PASSAGE TO READ:
⁂

The 29th I.D. was stationed in Grodno, with one regiment garrisoned in Suwałki. It consisted of these units:
- 41st Suwałki Infantry Regiment of Marshall Józef Piłsudski, stationed in Suwałki,
- 76th Lida Infantry Regiment of Ludwik Narbutt, stationed in Grodno,
- 81st Grodno Rifles Regiment of King Stefan Batory, stationed in Grodno,
- 29th Light Artillery Regiment, stationed in Grodno.

==Polish September Campaign==

In August 1939 the Division, under Colonel Ignacy Oziewicz, was transferred to the reserve Prusy Army of General Stefan Dąb-Biernacki. On September 1, first day of the war, it unloaded from trains in the area of Skierniewice. Then, it marched towards Rawa Mazowiecka and on September 3, it took up defensive positions along the Pilica.

⁂

RECORDS:
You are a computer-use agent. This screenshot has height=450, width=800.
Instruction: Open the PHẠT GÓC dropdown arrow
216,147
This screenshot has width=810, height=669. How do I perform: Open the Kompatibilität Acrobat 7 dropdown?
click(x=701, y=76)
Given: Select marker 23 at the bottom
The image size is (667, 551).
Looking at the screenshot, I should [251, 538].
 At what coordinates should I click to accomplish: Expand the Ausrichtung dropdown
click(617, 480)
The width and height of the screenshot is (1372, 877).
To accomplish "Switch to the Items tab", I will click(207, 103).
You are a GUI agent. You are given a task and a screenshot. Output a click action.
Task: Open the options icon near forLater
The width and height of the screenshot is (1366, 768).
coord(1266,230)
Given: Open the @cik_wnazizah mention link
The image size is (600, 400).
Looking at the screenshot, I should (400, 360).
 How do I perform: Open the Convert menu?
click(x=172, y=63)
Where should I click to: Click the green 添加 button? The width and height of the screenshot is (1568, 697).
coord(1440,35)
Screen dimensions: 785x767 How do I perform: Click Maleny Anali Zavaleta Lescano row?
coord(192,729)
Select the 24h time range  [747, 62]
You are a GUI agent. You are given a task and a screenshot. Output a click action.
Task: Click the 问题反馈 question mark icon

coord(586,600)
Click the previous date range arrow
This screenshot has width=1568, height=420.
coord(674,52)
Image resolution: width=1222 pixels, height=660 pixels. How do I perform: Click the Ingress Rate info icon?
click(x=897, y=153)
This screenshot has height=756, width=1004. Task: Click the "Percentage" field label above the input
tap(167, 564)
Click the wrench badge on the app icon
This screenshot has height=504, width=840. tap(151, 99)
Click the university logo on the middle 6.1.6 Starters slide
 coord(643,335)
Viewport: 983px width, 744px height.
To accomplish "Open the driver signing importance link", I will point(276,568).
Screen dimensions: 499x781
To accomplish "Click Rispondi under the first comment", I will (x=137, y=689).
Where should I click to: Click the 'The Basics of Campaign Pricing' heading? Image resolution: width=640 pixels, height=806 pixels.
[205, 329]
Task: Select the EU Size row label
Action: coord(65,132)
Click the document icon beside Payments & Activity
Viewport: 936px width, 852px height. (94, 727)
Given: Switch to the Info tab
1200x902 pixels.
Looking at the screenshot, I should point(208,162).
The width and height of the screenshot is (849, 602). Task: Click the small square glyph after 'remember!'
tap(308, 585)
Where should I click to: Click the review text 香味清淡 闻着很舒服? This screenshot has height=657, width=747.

⁂

PROBLEM STATEMENT: Continue the text about the 29th Infantry Division from its last sentence.

EXPECTED ANSWER:
On September 5, German 1st Panzer Division, after crushing regiments of the Polish 19th Infantry Division, advanced towards Tomaszów Mazowiecki. At that moment, commandant of the Prusy Army, unaware of the situation, was planning to counterattack the Germans, which was supposed to take place on the night of September 5–6. However, on September 5, at 9 pm, commander in chief of the Polish Army informed him to withdraw north of Piotrków Trybunalski. This order did not reach all Polish units, and the 76th Lida Infantry Regiment attacked the Germans, managing to capture a village. Soon afterwards, Polish advance was stopped.

Other regiments of the Division also attacked the Germans, along the road from Piotrkow to Radomsko and fighting with bayonets. In the course of the time, however, the Wehrmacht resistance stiffened and, supported by artillery and tanks, the Germans counterattacked at 6 am on September 6. After bloody skirmishes, most Polish soldiers died, those who survived retreated to the forests in the area of Koło.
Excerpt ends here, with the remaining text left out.